First, it is important to understand what statements will utilize a transaction id and which ones may be more critical (expensive) than others:

  • Calling Nested Procedures: 🟢 Free. No new XIDs are used. They share the parent’s transaction.
  • BEGIN…END (No Exception Block): 🟢 Free. Just organization.
  • COMMIT: 🟡 Expensive. Burns a main Transaction ID (finite resource, leads to Vacuum Freeze).
  • EXCEPTION: 🔴 Dangerous. Creates a subtransaction (performance killer).

So why is misplaced EXCEPTION logic possibly a performance killer? PostgreSQL is optimized to handle a small number of open subtransactions very efficiently. Each backend process has a fixed-size array in shared memory (part of the PGPROC structure) that can hold up to 64 open subtransaction IDs (XIDs) for the current top-level transaction.

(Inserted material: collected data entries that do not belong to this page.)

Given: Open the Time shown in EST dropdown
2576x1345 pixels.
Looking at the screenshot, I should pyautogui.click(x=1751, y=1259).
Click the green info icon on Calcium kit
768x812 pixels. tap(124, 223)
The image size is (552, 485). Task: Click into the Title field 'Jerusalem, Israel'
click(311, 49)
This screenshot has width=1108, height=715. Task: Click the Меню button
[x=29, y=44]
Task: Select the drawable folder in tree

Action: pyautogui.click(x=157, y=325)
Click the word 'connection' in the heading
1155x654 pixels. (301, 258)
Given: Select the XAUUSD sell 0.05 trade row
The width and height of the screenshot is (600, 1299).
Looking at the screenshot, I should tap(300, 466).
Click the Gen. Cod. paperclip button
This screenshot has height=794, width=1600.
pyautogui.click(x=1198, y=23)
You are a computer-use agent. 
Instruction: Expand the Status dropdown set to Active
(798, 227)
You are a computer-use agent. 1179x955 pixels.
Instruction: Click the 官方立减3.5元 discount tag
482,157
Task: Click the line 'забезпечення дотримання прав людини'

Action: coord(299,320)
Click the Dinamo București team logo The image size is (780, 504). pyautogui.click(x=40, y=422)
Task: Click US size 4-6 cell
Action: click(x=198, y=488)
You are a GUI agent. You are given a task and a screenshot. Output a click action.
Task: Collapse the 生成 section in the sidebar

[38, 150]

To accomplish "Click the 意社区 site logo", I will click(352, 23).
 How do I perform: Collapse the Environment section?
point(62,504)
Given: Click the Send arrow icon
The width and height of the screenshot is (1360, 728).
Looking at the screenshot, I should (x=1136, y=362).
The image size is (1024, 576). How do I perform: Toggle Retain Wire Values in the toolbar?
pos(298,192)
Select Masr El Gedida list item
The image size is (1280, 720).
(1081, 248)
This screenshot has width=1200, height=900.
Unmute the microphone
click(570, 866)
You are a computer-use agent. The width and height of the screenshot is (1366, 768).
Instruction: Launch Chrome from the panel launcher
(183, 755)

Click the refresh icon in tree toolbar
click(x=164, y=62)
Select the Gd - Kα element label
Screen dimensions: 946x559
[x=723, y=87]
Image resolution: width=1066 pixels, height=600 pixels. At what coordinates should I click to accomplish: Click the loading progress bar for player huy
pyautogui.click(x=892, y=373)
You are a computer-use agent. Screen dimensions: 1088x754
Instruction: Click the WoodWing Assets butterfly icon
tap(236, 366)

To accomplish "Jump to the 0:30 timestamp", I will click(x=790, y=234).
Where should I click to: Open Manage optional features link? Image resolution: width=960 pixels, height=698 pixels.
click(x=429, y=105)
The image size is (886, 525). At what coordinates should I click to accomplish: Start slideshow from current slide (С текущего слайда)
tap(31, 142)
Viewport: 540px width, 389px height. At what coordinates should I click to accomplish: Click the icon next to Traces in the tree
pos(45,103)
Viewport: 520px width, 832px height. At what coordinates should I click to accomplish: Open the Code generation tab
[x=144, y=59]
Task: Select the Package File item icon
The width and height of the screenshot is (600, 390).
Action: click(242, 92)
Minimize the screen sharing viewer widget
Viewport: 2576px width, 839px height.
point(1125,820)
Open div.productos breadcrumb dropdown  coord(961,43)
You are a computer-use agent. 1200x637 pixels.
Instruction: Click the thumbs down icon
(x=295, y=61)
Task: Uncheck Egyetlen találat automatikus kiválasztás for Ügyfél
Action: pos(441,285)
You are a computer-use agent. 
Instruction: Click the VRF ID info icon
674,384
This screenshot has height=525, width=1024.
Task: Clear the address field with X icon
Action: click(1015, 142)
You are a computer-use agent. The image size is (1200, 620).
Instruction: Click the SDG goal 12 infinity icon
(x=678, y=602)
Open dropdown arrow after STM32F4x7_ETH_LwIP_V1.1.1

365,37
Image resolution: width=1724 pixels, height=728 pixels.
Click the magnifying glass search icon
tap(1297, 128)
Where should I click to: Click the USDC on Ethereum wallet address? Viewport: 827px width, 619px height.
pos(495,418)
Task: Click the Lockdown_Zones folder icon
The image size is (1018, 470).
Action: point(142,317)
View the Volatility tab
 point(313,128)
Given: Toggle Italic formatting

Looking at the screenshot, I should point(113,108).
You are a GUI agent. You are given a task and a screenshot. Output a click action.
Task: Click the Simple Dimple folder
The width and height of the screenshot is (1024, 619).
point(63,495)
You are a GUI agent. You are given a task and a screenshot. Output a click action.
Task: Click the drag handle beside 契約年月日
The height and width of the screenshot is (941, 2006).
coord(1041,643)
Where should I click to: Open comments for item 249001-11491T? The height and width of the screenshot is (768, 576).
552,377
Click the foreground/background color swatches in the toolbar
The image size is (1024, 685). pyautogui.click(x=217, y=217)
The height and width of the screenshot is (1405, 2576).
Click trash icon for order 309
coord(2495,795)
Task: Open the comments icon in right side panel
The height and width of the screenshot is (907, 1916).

As long as your nesting depth stays below 64, PostgreSQL manages everything in this fast, local memory array. It does not need to use the Subtrans SLRU (Simple Least Recently Used) subsystem, which is what pg_stat_slru tracks. The problem is that the utilization of subtransaction IDs (XIDs) can get out of hand rather quickly if you are not paying attention to your application flow and once PostgreSQL runs out of fast RAM slots (PGPROC array) and spills tracking data to the slow SLRU cache (pg_subtrans), performance degrades non-linearly (often 50x–100x slower) and causes global locking contention that can freeze other users.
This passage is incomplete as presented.